Después de una reunión con los gobernadores, el Ejecutivo anunció que convocaría a una constituyente para reformar la carta magna y disminuir el número de diputados a casi la mitad y senadores a 48, dos por provincias, lo mismo en otras instituciones.

Además, la Corte Suprema volverá a tener cinco miembros, cifra que había aumentado a nueve en el gobierno de Carlos Menem para que éste colocara a allegados y así consolidar su poder.

Asimismo, se anunció que desde hoy la esposa del presidente, diputada Hilda de Duhalde, se hará cargo por 60 días del área de Desarrollo Social para estructurar planes de emergencia, y se completó el gabinete con el nuevo mi-nistro de Salud, Ginés González.

Duhalde se reunió hoy con representantes de 175 organizaciones no gubernamentales, consumidores, Abuelas de Plaza de Mayo y otros organismos, para analizar un nuevo plan de ayuda social, y admitió: "Lo cierto que este gobierno de transición no na-ce con los mejores augurios".

Para agregar presión, Menem se ha convertido en una especie de portavoz de las empresas privatizadas extranjeras, que obtuvieron fabulosas ganancias durante su mandato, y ya carga contra este gobierno que es también de su "mismo palo", el justicialismo.

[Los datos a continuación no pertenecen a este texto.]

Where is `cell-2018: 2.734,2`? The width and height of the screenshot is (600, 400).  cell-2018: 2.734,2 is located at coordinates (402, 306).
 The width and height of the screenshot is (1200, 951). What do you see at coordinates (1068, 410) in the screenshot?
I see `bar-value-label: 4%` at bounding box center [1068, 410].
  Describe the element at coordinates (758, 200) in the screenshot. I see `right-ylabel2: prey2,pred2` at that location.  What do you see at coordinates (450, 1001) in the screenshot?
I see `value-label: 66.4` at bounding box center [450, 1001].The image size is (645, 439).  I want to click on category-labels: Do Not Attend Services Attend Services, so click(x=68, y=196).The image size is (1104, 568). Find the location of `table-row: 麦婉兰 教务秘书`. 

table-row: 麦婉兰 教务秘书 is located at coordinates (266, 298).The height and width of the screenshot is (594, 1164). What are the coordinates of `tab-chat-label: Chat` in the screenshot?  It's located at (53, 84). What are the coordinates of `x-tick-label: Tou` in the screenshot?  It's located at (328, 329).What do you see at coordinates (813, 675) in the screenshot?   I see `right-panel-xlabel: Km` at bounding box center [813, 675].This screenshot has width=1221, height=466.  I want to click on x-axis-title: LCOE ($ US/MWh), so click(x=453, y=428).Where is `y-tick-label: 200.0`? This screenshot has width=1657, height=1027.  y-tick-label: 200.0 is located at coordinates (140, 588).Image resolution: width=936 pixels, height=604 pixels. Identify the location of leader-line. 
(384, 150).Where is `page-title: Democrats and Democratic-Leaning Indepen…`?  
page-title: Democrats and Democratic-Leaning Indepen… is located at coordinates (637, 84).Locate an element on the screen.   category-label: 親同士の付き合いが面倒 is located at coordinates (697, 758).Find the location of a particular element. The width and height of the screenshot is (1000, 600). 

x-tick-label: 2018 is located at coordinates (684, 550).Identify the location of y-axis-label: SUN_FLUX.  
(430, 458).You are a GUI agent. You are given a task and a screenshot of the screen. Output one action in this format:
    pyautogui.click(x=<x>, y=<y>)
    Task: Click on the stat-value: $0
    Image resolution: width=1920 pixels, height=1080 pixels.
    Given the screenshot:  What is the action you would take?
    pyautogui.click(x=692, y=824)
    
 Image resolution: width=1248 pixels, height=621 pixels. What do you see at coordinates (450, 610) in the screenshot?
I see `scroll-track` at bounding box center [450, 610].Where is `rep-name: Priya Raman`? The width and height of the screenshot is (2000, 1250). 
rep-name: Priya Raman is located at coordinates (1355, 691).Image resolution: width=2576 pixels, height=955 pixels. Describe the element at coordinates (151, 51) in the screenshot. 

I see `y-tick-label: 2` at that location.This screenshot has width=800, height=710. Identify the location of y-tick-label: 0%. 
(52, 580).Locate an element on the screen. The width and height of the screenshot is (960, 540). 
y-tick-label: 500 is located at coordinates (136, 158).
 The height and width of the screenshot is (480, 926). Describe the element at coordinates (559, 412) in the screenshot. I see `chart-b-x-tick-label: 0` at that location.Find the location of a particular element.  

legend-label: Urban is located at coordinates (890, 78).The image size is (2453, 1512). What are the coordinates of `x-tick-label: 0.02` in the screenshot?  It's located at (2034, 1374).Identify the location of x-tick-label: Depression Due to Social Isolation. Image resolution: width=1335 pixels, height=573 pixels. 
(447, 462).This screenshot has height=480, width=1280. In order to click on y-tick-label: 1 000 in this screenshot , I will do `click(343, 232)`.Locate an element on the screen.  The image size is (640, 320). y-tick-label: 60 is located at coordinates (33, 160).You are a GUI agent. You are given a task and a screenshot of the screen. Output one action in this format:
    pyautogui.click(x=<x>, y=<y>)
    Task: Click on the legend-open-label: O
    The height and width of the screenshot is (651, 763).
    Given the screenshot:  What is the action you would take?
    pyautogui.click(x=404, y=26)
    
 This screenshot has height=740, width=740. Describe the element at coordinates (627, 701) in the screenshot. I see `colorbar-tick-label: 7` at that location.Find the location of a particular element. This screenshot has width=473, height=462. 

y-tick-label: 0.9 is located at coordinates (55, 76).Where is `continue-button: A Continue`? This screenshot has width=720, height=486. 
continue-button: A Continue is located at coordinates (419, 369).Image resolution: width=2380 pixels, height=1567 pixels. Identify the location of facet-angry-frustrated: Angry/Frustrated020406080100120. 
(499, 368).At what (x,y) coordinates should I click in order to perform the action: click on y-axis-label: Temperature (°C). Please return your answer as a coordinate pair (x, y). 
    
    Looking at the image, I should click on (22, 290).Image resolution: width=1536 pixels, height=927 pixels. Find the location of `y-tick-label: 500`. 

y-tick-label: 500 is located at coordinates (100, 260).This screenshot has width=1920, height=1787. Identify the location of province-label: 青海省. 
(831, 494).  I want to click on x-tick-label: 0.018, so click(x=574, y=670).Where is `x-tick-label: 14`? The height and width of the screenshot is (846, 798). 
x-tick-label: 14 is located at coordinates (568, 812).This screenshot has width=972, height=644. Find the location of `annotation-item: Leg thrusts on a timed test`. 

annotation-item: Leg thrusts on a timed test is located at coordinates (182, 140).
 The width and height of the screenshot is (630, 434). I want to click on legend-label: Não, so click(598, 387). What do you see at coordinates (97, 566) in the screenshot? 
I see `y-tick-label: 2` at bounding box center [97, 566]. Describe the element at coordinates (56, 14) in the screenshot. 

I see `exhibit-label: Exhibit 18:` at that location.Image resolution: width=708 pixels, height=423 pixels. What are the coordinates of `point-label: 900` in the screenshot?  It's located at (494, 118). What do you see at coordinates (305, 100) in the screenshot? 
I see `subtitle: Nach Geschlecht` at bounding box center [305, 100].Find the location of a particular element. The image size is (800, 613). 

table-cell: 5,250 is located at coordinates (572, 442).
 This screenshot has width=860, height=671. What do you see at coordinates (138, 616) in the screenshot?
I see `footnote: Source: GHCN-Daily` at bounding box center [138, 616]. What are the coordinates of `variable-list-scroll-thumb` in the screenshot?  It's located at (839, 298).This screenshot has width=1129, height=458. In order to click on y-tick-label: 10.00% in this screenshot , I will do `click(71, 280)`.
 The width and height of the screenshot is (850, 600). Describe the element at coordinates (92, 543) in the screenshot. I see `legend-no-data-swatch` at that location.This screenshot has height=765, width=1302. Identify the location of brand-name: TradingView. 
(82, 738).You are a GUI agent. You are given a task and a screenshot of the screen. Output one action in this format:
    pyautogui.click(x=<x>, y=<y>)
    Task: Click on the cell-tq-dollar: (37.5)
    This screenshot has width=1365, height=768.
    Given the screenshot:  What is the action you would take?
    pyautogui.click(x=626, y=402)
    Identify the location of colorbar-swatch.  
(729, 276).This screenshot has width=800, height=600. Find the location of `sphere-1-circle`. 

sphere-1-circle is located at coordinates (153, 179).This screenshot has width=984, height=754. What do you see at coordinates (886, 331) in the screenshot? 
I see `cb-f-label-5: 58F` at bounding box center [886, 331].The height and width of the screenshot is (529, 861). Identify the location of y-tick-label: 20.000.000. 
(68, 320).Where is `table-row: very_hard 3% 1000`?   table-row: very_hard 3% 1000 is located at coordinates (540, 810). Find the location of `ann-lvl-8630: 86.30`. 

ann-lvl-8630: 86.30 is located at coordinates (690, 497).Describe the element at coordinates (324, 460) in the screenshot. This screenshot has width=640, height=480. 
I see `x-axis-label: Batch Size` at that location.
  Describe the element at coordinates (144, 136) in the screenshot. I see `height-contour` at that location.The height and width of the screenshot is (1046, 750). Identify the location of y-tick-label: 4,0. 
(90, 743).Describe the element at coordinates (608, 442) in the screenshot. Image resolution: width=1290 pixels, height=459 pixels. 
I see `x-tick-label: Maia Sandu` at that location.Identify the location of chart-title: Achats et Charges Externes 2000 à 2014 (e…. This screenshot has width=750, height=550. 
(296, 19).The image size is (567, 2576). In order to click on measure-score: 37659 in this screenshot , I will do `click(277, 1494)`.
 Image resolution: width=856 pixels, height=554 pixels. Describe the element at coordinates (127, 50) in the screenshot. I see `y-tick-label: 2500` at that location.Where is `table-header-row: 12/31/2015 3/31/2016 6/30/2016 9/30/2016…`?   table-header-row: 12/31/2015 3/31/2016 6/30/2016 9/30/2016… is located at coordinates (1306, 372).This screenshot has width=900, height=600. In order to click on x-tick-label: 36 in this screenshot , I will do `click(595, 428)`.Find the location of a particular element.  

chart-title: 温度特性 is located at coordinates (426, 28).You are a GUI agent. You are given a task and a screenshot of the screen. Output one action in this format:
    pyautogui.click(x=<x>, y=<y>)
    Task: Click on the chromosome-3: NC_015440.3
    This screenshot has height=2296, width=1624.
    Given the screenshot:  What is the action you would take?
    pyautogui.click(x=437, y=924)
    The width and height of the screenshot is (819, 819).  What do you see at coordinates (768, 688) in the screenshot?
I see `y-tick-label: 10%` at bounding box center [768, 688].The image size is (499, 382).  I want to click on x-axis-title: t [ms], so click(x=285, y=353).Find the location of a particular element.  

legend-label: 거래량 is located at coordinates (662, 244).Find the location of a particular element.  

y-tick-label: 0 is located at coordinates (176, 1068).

De todos modos la población no escucha a quien considera uno de los reponsables de esta situación, con una política artificial de paridad del peso con el dólar que mantuvo algún tiempo con la venta de las empresas del Estado, realizadas en operaciones sospechadas y a precio de remate.

Se extiende la bronca

"Estoy muy seguro de lo que hago", afirmó hoy Duhalde, pero en las calles la bronca se reaviva hora con hora por una decisión que parece favorecer a los bancos y empresas a costa de una población asfixiada económicamente.

Otra exigencia de la población es que el gobierno difunda los nombres de los responsables de la fuga de dinero y obligue a que se devuelvan los millones de dólares robados al país.

La semana pasada, cuando se instaló la Asamblea Legislativa que eligió a Duhalde, la diputada Elisa Carrió, lideresa de Alternativa para una República de Iguales, ofreció las listas de cuentas surgidas de las investigaciones sobre lavado de dinero de la corrupción, hechas por la comisión que encabeza en el Congreso.

"Seducidos y abandonados con la rabia entre los dientes y la tristeza profunda en la misma mirada, donde relampaguea de tanto en tanto el deseo insatisfecho de vendetta, con el espíritu abierto a las ganas de creer, pese a todo, en las promesas tantas veces defraudadas, transitan por las ciudades los usuarios, obligados o voluntarios, de los servicios bancarios, o para decirlo en el argot de moda, 'los bancarizados'. En las interminables colas a la intemperie confraterniza gente de izquierda o de derecha o sin la mínima idea, jóvenes profesionales con jubilados más que adultos, pequeños ahorristas... están allí congregados por en-cima de cualquier diferencia, sujetos al cruel arbitrio del banquero abusivo que hasta anteayer les prometía felicidad eterna y hoy le mezquina la mínima compasión", escribe hoy José María Pasquini en una radiografía del país quebrado.